Almeida died on 6 January 1913.

== Beatification and legacy ==
The process of Almeida's canonization began in 1991 by Margarida Maria Rossi, the Superior General of the Sisters of Jesus, Mary and Joseph. The miracle that satisfied the requirement toward beatification was the healing of a Brazilian woman after Almeida was invoked by her and her daughter, a sister of the order. She was beatified by Pope Benedict XVI on 28 May 2006, in Viseu. The homily during the ceremony commemorating it was given by Jose Saraiva Martins. Martins stated, about Almeida, that she was an expression of "the life, culture, diligence and religiosity of the Portuguese". Martin also said that Almeida "is remembered from Portugal to Brazil, from Bolivia to Paraguay, from Angola to Mozambique, and her memory links Portugal to the American and African Continents" and that despite receiving death threats, she aimed to restore the dignity of women and their families.
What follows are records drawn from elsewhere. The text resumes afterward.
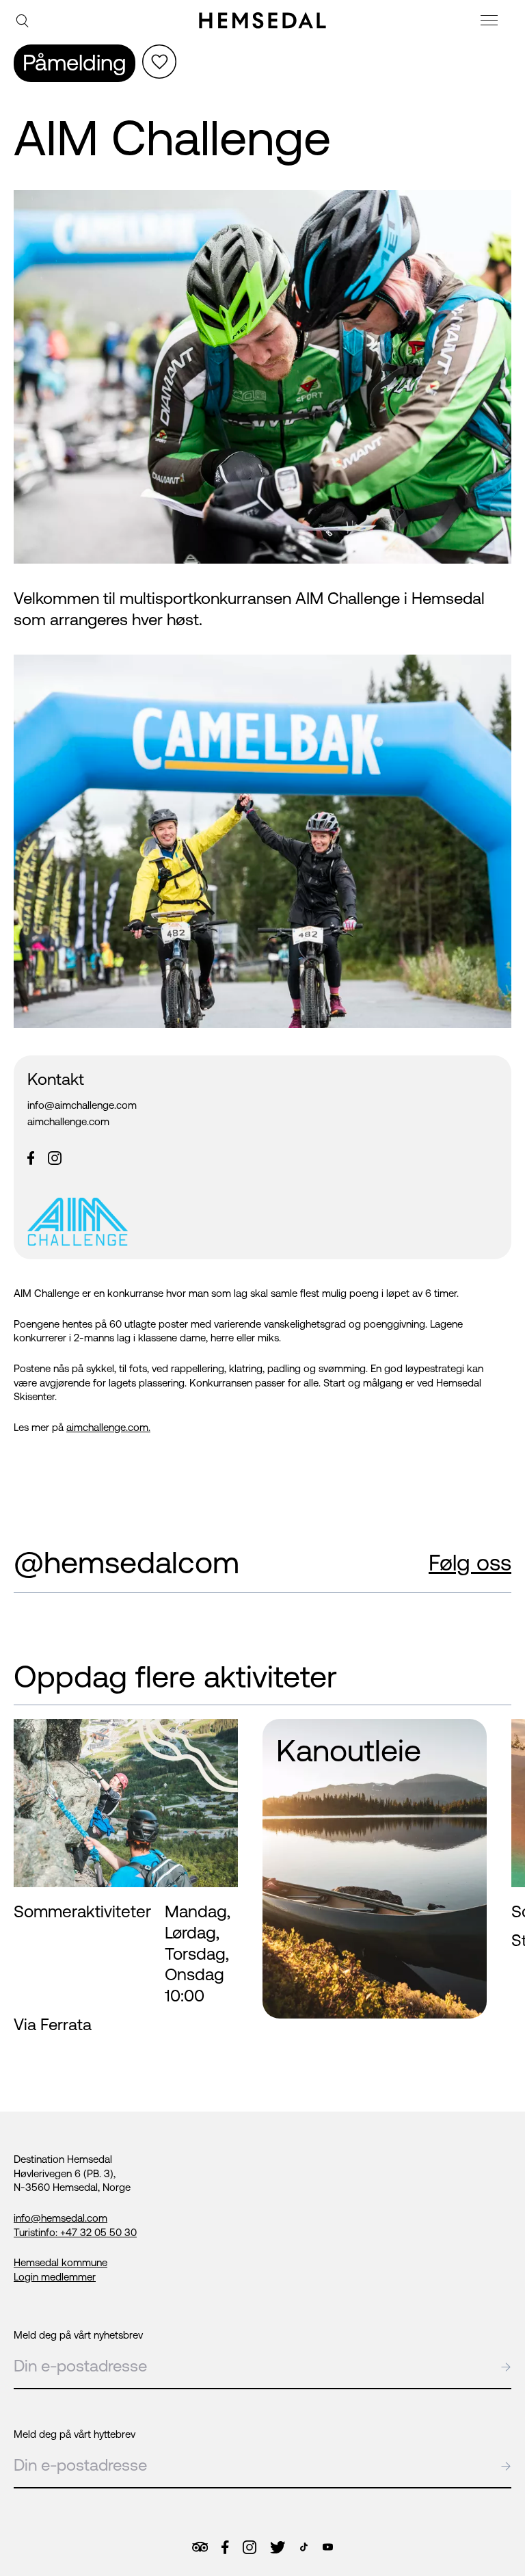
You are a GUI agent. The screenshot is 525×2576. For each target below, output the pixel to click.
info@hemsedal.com (60, 2218)
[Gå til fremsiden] (262, 20)
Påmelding (74, 62)
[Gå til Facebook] (224, 2547)
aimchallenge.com (68, 1121)
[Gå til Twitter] (277, 2547)
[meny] (491, 22)
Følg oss (470, 1562)
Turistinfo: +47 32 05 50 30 (75, 2232)
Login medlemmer (55, 2277)
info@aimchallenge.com (82, 1105)
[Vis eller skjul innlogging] (159, 61)
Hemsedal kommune (60, 2262)
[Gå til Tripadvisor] (200, 2547)
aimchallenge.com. (108, 1427)
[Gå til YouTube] (328, 2547)
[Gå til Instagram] (249, 2547)
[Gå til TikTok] (304, 2547)
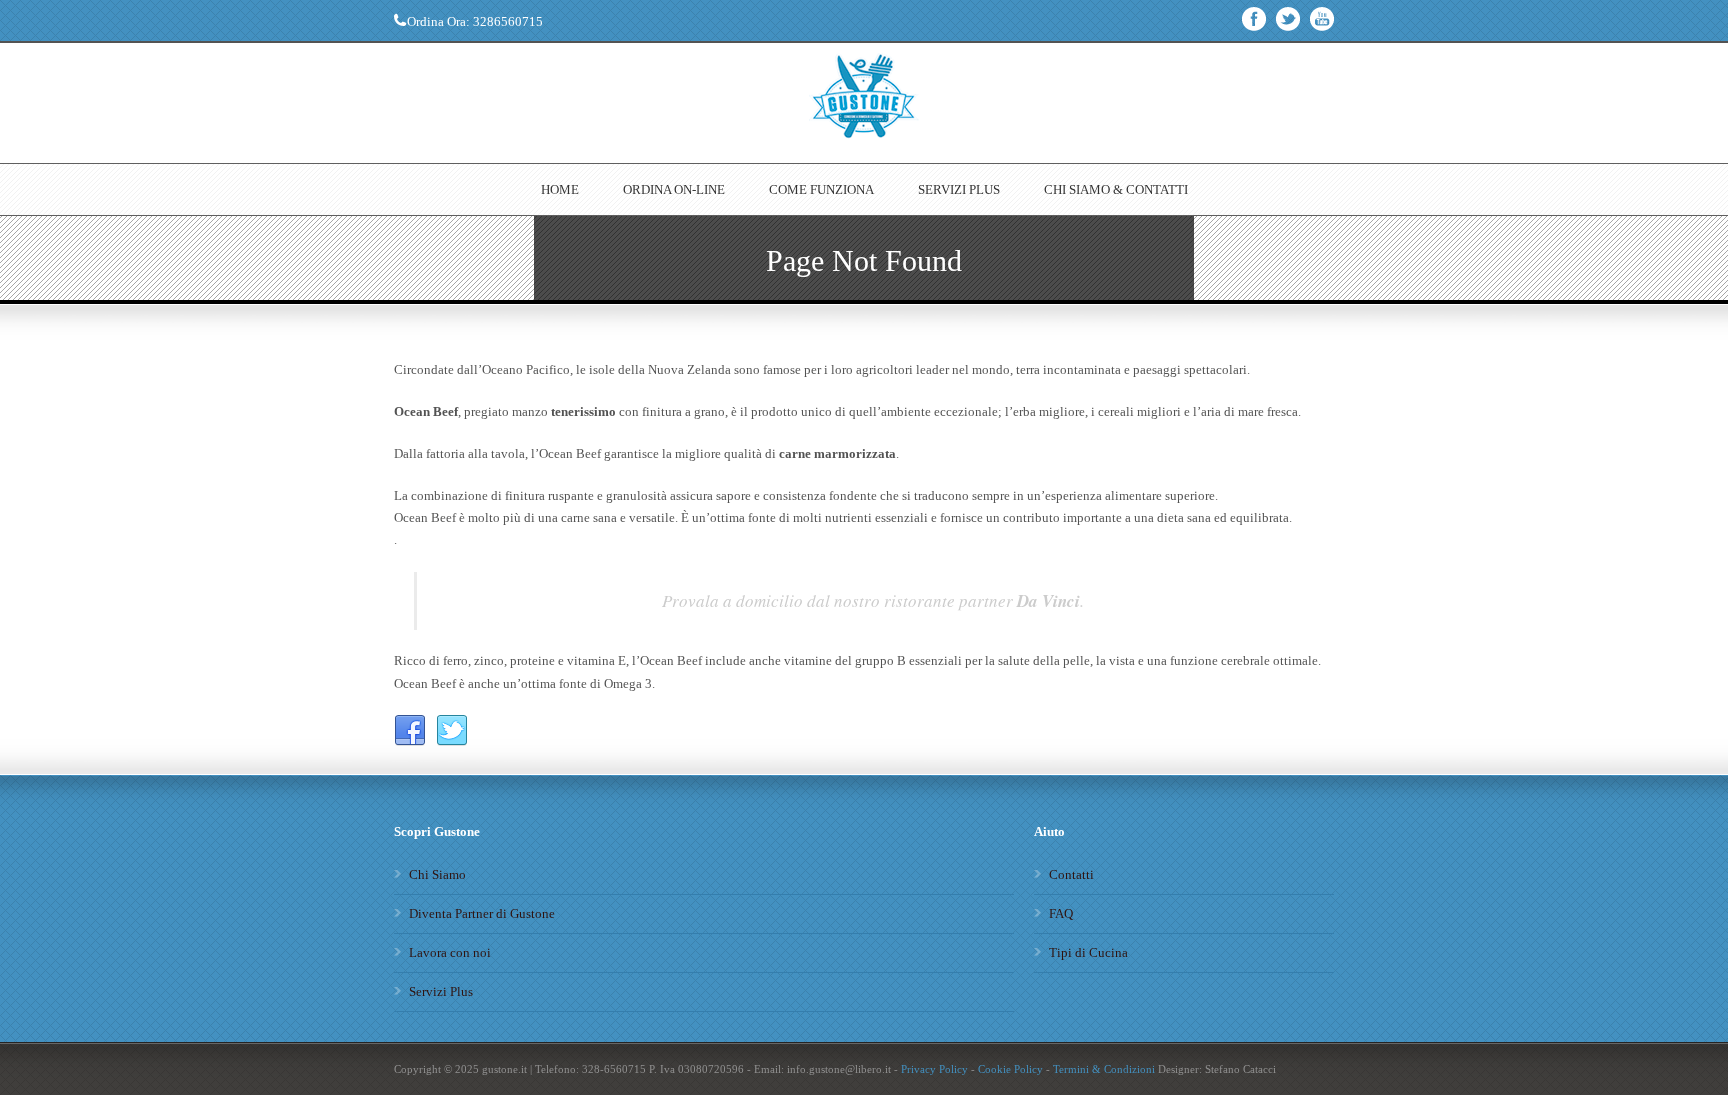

Martin called Almeida one of the greatest Christian teachers of her time.

Almeida stated, about her own call, "What I always wanted was to do the will of Our Lord God" and "I felt such fervour that I would have been capable of going round the world for the conversion of a single soul". The Vatican's documentation of Almeida's beatification in 2006 stated that she "had a great desire to save many souls". The document also states that her "spiritual life was characterized by eucharistic reparation and devotion to the Sacred Heart of Jesus". In 2006, Pope Benedict XVI called Almeida "Apostle of the Rosary, Apostle of the Eucharist, [and] Apostle of the Family."

In 2010, the Sisters of Jesus, Mary and Joseph sent relics of Almeida, to celebrate the 100th anniversary of the order's founding in Brazil, to their communities around the world.